Can NOT replicate SQuAD 2.0 results
nlpgiant opened this issue · comments
Is anyone listening to us?
Same. I'm seeing 66.x F1 on dev
Also seeing the same results. Tried changing all hidden sizes to 256, and ran for 30 epochs. Max F1 was 67.004
Sorry for late reply.
I'm pretty busy, and I'm current working on the code refactor and ELMo version (It attains a great improvement and I hope to release it soon).
I am also considering to share the worksheet on codalab, which requires the permission of my boss. As I mentioned in the other open issues, a lower dropout_p (0.1), a larger hidden size (256/300) and a larger number of reasoning step (10) lead a much better result.

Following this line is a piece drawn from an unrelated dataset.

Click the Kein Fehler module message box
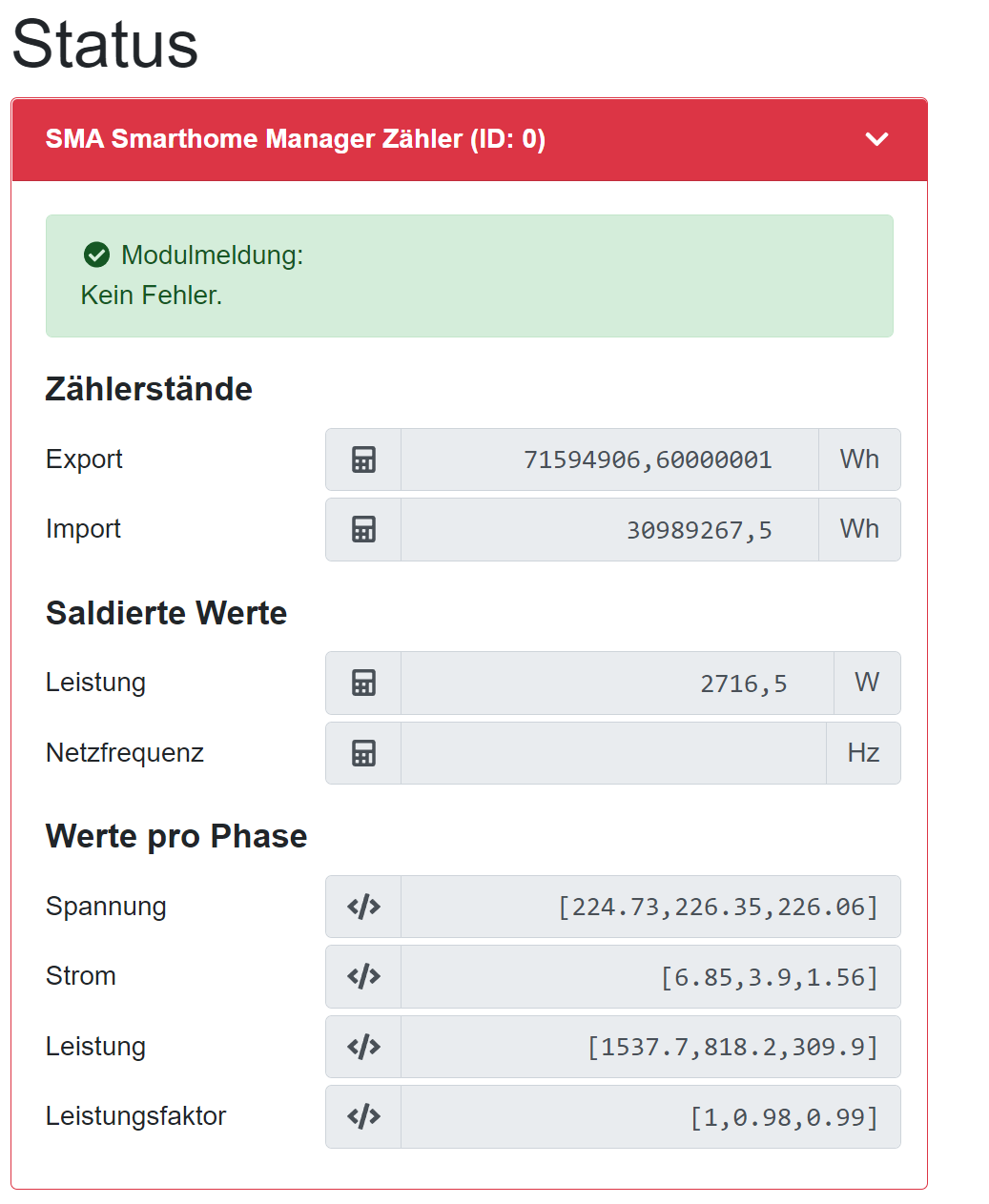This screenshot has width=989, height=1204. (x=469, y=276)
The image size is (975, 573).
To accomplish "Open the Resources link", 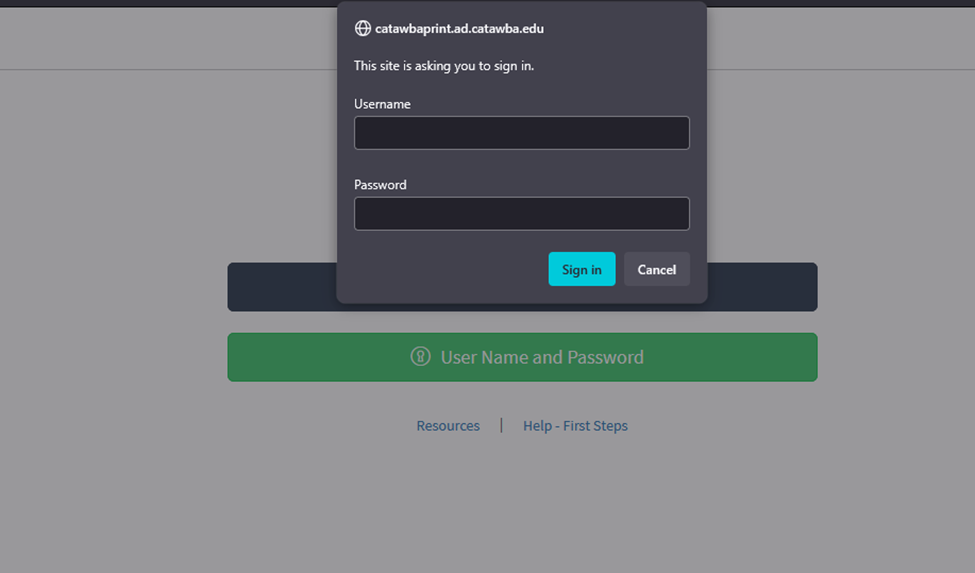I will (x=448, y=426).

Hi, @namisan Thanks a lot for your reply! I tried to factor in ELMo as well, but it seems only helps about 1 point on SQuAD 1, I'm wondering if you include ELMo only in the first layer together with word embedding or you put ELMo in later layers too together with CoVE? Thanks a lot!
Forget ELMo, I'd like to know how to get 72.x from this toolkit as is mentioned in the README.
@namisan which hidden size: decoder_att_hidden_size
to 256 and what is the reasoning step: decoder_num_turns
to 10 ? Please elaborate.
@ZhaoyueCheng The current result with ELMo is around 87.x in terms of F1 (+2.x). You can refer our recent paper for the details. https://arxiv.org/pdf/1809.06963.pdf
@nlpgiant All the hidden size. Yes it is decoder_num_turn.
@namisan Thanks a lot for the reply!
I released the worksheets of official submissions. I close this.